EXERCÍCIO 1
Indique se cada afirmação abaixo está de acordo com o trecho sobre o governo Temer, respondendo sim ou não e citando literalmente as palavras decisivas do trecho: (a) Sérgio Machado foi indicado pelo PMDB para a presidência da Transpetro; (b) José Serra recebeu R$ 34,5 milhões para sua campanha ao Senado; (c) André Moura foi prefeito de Pirambu.
EXERCÍCIO 2
Reescreva a parte do trecho sobre o governo Temer que se inicia com as palavras que contêm "O envolvimento do" e termina com "estão sob investigação.", substituindo "ministro das Relações Exteriores" por "chanceler".
EXERCÍCIO 3
Responda, com base no trecho sobre o governo Temer:
(a) Por quais crimes Henrique Eduardo Alves foi denunciado ao STF pela PGR?
(b) De qual ministério Mendonça Filho é ministro?
(c) Segundo o site Congresso em Foco, quantos dos 81 senadores são acusados ou suspeitos de práticas criminosas?

TRECHO APRESENTADO

Jucá está sob investigação da PGR, autorizada pelo STF, por suspeita de desvio de recursos e crimes eleitorais. Ele caiu após vir à tona o conteúdo de sua conversa telefônica com Sérgio Machado, indicado pelo PMDB para a presidência da Transpetro. No áudio, o senador diz que Temer e Cunha jogam no mesmo time e que a deposição de Dilma faria parte de um acordo nacional entre elites políticas e da burocracia pública, incluindo ministros do STF, para frear a Lava Jato. Por outro lado, em sua delação premiada, Sérgio Machado afirmou ter repassado, entre 2008 e 2014, R$ 1,55 milhão ao ex-ministro Henrique Eduardo Alves, que presidiu a Câmara em 2013-2014. Por ter conta bancária irregular na Suíça, descoberta pela Lava Jato, Alves foi denunciado ao STF pela PGR por lavagem de dinheiro e evasão de divisas. Ademais, os áudios de Sérgio Machado revelaram que Fabiano Silveira fez críticas à Lava Jato e ao procurador-geral Rodrigo Janot.
O envolvimento do ministério de Temer com irregularidades não para por aí. Executivos da Odebrecht informaram, poucos dias atrás, que José Serra (PSDB), ministro das Relações Exteriores do governo interino, recebeu a quantia atualizada de R$ 34,5 milhões, por meio de caixa dois, para sua campanha eleitoral à presidência, em 2010. Os ministros da Educação Mendonça Filho (DEM), da Casa Civil Eliseu Padilha (PMDB), do Meio Ambiente Sarney Filho (PV) e da Secretaria de Governo Geddel Vieira Lima (PMDB) também foram mencionados em delações ou estão sob investigação.
Na Câmara, pode-se destacar, entre tantos nomes, o deputado André Moura (PSC), líder do governo por indicação de Eduardo Cunha, condenado em segunda instância por improbidade administrativa cometida em Pirambu, Sergipe, onde foi prefeito. Ele também é réu em três ações penais no STF e investigado em vários inquéritos, inclusive por suspeição de homicídio e de participação em irregularidades na Petrobras. Segundo o site Congresso em Foco, dos 81 senadores, “24 são acusados ou suspeitos de práticas criminosas como corrupção, lavagem de dinheiro, formação de quadrilha, peculato, crimes eleitorais, de responsabilidade e contra a Lei de Licitações”.

SEÇÃO DE DADOS
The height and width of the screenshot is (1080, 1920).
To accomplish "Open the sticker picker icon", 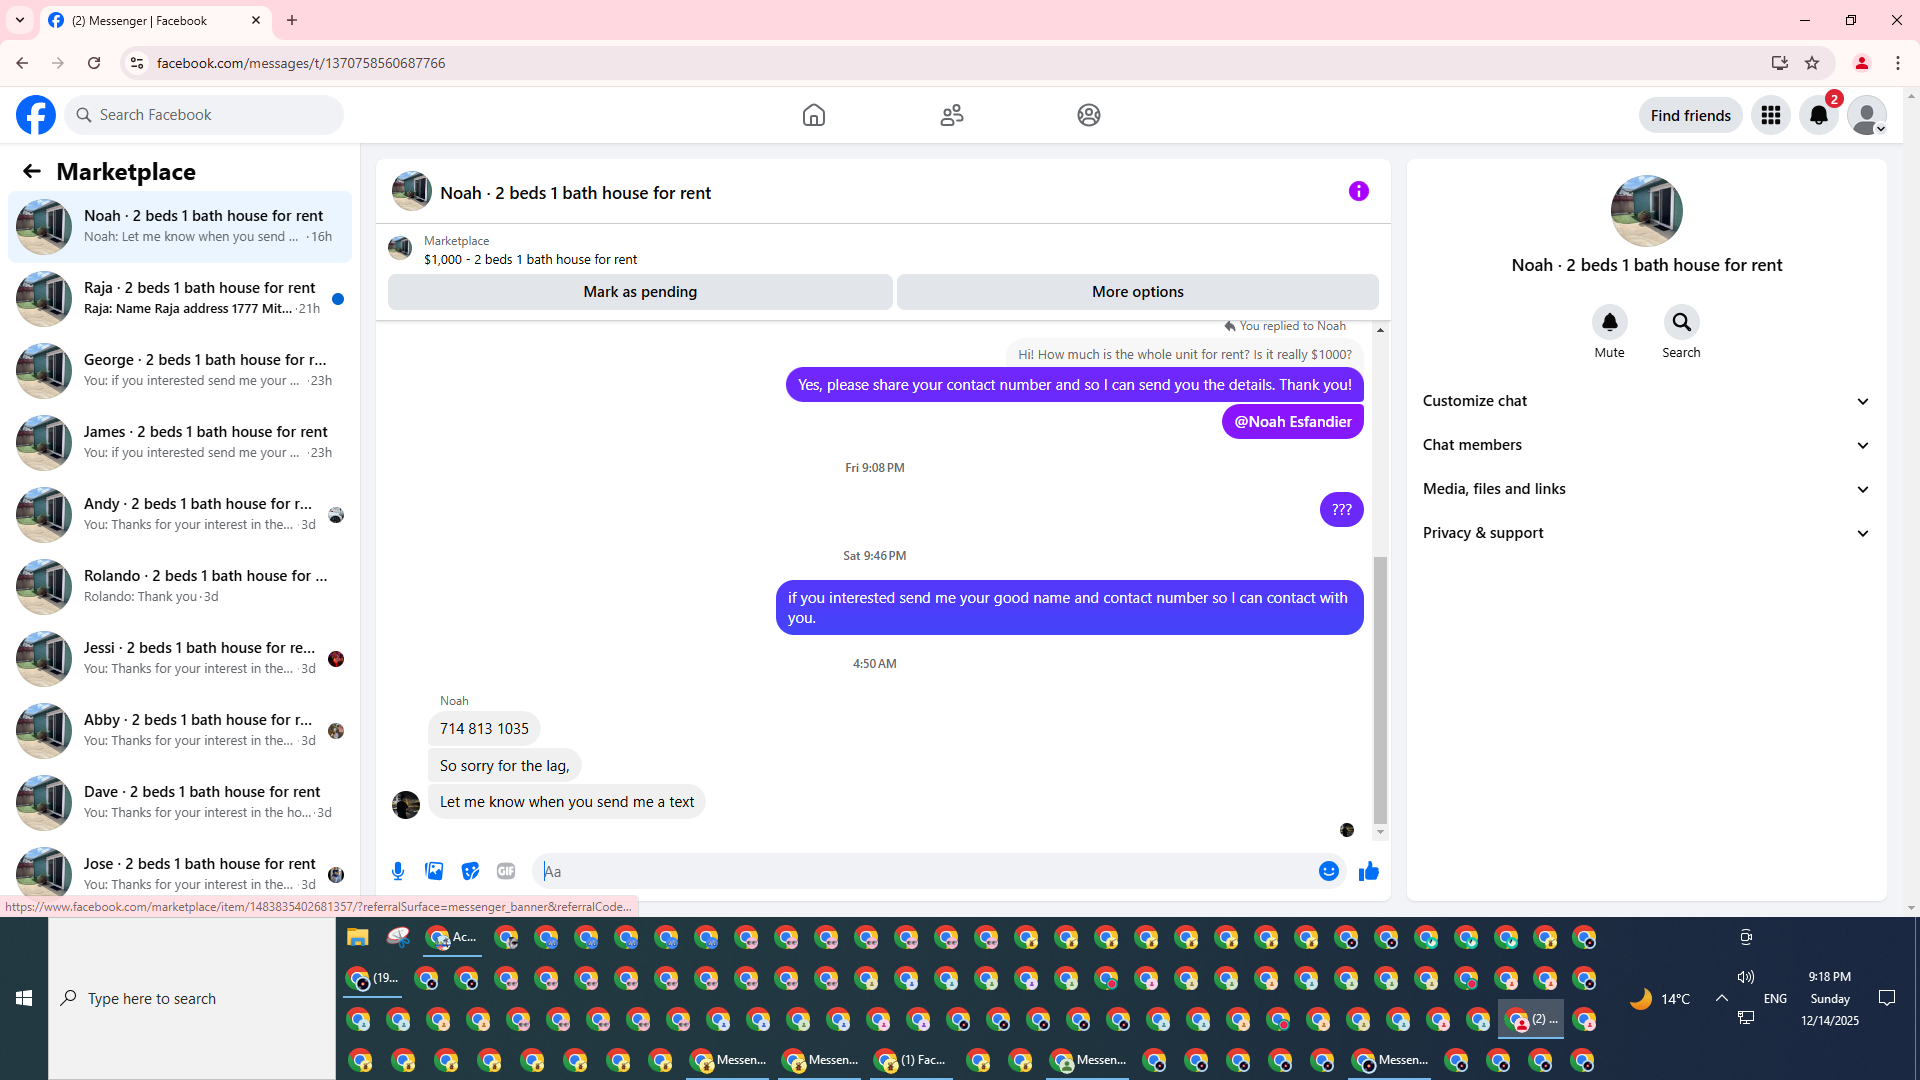I will click(470, 871).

RESPOSTA 1
(a) Sim: "Sérgio Machado, indicado pelo PMDB para a presidência da Transpetro".
(b) Não: "para sua campanha eleitoral à presidência, em 2010".
(c) Sim: "improbidade administrativa cometida em Pirambu, Sergipe, onde foi prefeito".

RESPOSTA 2
O envolvimento do ministério de Temer com irregularidades não para por aí. Executivos da Odebrecht informaram, poucos dias atrás, que José Serra (PSDB), chanceler do governo interino, recebeu a quantia atualizada de R$ 34,5 milhões, por meio de caixa dois, para sua campanha eleitoral à presidência, em 2010. Os ministros da Educação Mendonça Filho (DEM), da Casa Civil Eliseu Padilha (PMDB), do Meio Ambiente Sarney Filho (PV) e da Secretaria de Governo Geddel Vieira Lima (PMDB) também foram mencionados em delações ou estão sob investigação.

RESPOSTA 3
(a) Lavagem de dinheiro e evasão de divisas.
(b) Da Educação.
(c) 24.